With NIA’s support, the Sloan Kettering scientists developed a small molecule that targets the disease-causing chaperones. This molecule, called PU-AD, could be used as both a biomarker and a therapeutic because it binds specifically with the faulty chaperones. When PU-AD is attached to a tag that can be visualized with a PET scan, it can be used as a biomarker to detect disease. PU-AD could also be used as a drug to bind and neutralize the poisonous chaperone molecules. In the study, the scientists found that PU-AD targets diseased cells but not healthy ones — an important step toward using it as both a biomarker and a therapeutic.

Scientists have already completed a Phase 1 clinical trial showing that PU-AD is safe in healthy volunteers. A Phase 2 trial, on track to be completed by the end of 2022, is currently testing if the drug is effective in people with mild Alzheimer’s. Later this year, the researchers will also begin testing the safety of the drug for treating aggressive brain cancers.

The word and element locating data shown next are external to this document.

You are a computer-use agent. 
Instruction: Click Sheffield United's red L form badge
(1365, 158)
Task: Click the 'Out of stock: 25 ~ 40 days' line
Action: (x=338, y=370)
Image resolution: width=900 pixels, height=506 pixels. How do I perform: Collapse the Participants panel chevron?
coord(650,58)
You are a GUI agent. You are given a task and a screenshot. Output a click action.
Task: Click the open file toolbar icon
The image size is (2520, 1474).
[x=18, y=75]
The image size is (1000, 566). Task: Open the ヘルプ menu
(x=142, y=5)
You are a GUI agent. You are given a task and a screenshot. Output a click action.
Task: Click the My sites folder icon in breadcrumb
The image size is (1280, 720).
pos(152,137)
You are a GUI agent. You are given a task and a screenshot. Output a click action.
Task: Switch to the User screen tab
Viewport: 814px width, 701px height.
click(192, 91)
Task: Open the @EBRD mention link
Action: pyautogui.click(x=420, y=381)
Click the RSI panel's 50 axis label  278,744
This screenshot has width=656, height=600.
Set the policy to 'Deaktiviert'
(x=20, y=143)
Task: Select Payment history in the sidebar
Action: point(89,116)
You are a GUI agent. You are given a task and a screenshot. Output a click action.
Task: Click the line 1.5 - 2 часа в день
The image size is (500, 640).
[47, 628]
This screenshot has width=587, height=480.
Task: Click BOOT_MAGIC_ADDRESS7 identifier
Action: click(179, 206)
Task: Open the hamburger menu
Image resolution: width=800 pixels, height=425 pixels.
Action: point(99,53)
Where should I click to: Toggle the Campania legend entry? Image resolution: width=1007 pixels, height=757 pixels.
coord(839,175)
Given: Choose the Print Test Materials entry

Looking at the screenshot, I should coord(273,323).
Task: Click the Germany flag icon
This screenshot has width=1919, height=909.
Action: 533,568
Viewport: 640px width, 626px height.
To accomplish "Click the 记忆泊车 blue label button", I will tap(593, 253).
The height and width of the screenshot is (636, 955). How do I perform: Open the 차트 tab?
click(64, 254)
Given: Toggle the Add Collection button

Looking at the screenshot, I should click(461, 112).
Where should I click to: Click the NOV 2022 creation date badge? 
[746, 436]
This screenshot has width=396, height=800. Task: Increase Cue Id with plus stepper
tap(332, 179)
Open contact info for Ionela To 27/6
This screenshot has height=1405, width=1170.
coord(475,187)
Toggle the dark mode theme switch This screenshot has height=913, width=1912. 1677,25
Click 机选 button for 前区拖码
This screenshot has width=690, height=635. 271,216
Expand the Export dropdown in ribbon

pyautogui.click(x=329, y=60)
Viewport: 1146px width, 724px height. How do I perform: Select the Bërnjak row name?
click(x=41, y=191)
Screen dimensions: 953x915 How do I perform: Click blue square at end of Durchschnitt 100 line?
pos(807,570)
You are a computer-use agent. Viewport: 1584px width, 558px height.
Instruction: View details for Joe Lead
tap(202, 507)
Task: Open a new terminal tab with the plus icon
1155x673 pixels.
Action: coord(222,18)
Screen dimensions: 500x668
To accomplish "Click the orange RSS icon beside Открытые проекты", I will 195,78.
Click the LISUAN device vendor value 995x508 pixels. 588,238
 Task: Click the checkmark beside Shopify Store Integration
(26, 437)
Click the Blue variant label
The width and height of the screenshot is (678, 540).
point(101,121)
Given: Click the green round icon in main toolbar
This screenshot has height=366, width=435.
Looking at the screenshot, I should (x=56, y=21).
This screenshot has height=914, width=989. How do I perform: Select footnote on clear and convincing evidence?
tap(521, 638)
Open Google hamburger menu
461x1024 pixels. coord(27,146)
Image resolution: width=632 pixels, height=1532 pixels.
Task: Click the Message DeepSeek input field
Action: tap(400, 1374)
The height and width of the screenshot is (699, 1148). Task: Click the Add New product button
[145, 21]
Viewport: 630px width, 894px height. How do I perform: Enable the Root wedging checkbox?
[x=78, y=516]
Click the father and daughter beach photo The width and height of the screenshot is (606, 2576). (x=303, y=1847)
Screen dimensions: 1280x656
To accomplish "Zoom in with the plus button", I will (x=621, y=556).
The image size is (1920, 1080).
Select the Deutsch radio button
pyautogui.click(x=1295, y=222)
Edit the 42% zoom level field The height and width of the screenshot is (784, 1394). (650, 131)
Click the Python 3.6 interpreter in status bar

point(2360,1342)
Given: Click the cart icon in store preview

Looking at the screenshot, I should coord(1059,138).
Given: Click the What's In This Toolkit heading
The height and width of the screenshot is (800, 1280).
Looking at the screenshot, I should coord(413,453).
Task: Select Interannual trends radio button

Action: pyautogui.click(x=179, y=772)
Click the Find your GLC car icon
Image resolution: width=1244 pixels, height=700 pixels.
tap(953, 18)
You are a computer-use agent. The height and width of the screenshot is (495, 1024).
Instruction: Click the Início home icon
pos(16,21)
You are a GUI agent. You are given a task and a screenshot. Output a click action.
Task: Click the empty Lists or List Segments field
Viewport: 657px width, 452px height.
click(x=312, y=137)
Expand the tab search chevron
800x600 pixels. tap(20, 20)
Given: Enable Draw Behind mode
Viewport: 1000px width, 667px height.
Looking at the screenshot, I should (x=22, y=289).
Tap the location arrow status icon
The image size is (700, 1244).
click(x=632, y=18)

This research was supported in part by NIA grants AG032969, AG061869, AG072599, AG067598, and AG067598.

These activities relate to NIH’s AD+ADRD Research Implementation Milestone 6.E, “Initiate first in human, Phase I drug trials for therapeutic agents against at least six novel therapeutic targets. These trials will provide evidence of safety and target engagement,” and AD+ADRD Research Implementation Milestone 9.B, “Accelerate the development of the next generation CNS imaging ligands and biofluid molecular signatures targeting a variety of disease processes (neuroinflammation, bioenergetic/metabolic compromise, oxidative stress, synaptic pathology) that can be used as research tools or developed into diagnostic, prognostic, theragnostic or target engagement biomarkers.”

Reference: Bolaender A, et al. Chemical tools for epichaperome-mediated interactome dysfunctions of the central nervous system. Nature Communications. 2021;12(1):4669. doi: 10.1038/s41467-021-24821-2.